Source records
'''
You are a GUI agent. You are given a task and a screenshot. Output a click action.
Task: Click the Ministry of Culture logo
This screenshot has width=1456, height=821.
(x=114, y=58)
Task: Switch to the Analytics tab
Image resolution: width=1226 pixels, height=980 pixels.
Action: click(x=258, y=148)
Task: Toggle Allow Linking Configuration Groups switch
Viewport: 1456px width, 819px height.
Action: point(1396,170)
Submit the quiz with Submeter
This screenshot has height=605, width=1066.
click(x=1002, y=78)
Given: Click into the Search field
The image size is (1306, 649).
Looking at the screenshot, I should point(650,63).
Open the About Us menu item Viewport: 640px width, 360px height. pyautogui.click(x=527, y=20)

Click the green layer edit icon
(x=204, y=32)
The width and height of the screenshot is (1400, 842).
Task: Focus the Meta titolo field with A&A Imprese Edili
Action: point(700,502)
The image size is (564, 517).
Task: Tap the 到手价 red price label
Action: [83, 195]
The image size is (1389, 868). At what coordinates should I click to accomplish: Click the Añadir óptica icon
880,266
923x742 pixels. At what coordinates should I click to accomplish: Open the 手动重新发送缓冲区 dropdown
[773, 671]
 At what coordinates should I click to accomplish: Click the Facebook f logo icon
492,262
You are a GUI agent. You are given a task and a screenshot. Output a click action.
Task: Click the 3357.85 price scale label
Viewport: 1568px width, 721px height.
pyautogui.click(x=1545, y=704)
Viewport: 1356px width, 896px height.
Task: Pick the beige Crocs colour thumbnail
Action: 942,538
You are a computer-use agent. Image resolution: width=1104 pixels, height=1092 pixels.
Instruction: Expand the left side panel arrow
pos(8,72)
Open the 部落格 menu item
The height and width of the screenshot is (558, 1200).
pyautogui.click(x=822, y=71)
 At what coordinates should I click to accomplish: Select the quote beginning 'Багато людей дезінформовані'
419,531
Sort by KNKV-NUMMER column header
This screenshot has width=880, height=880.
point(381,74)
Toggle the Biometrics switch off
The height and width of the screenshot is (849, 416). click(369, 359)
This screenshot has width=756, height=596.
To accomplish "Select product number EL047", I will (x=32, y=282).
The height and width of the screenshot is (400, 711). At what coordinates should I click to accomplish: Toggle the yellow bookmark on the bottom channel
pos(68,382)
'''
Short problem
Turn all of the records above into a numbered list with one item per line, omitting any blank lines.

Problem solution
1. You are a GUI agent. You are given a task and a screenshot. Output a click action.
2. Task: Click the Ministry of Culture logo
3. This screenshot has width=1456, height=821.
4. (x=114, y=58)
5. Task: Switch to the Analytics tab
6. Image resolution: width=1226 pixels, height=980 pixels.
7. Action: click(x=258, y=148)
8. Task: Toggle Allow Linking Configuration Groups switch
9. Viewport: 1456px width, 819px height.
10. Action: point(1396,170)
11. Submit the quiz with Submeter
12. This screenshot has height=605, width=1066.
13. click(x=1002, y=78)
14. Given: Click into the Search field
15. The image size is (1306, 649).
16. Looking at the screenshot, I should point(650,63).
17. Open the About Us menu item Viewport: 640px width, 360px height. pyautogui.click(x=527, y=20)
18. Click the green layer edit icon
19. (x=204, y=32)
20. The width and height of the screenshot is (1400, 842).
21. Task: Focus the Meta titolo field with A&A Imprese Edili
22. Action: point(700,502)
23. The image size is (564, 517).
24. Task: Tap the 到手价 red price label
25. Action: [83, 195]
26. The image size is (1389, 868). At what coordinates should I click to accomplish: Click the Añadir óptica icon
27. 880,266
28. 923x742 pixels. At what coordinates should I click to accomplish: Open the 手动重新发送缓冲区 dropdown
29. [773, 671]
30.  At what coordinates should I click to accomplish: Click the Facebook f logo icon
31. 492,262
32. You are a GUI agent. You are given a task and a screenshot. Output a click action.
33. Task: Click the 3357.85 price scale label
34. Viewport: 1568px width, 721px height.
35. pyautogui.click(x=1545, y=704)
36. Viewport: 1356px width, 896px height.
37. Task: Pick the beige Crocs colour thumbnail
38. Action: 942,538
39. You are a computer-use agent. Image resolution: width=1104 pixels, height=1092 pixels.
40. Instruction: Expand the left side panel arrow
41. pos(8,72)
42. Open the 部落格 menu item
43. The height and width of the screenshot is (558, 1200).
44. pyautogui.click(x=822, y=71)
45.  At what coordinates should I click to accomplish: Select the quote beginning 'Багато людей дезінформовані'
46. 419,531
47. Sort by KNKV-NUMMER column header
48. This screenshot has width=880, height=880.
49. point(381,74)
50. Toggle the Biometrics switch off
51. The height and width of the screenshot is (849, 416). click(369, 359)
52. This screenshot has width=756, height=596.
53. To accomplish "Select product number EL047", I will (x=32, y=282).
54. The height and width of the screenshot is (400, 711). At what coordinates should I click to accomplish: Toggle the yellow bookmark on the bottom channel
55. pos(68,382)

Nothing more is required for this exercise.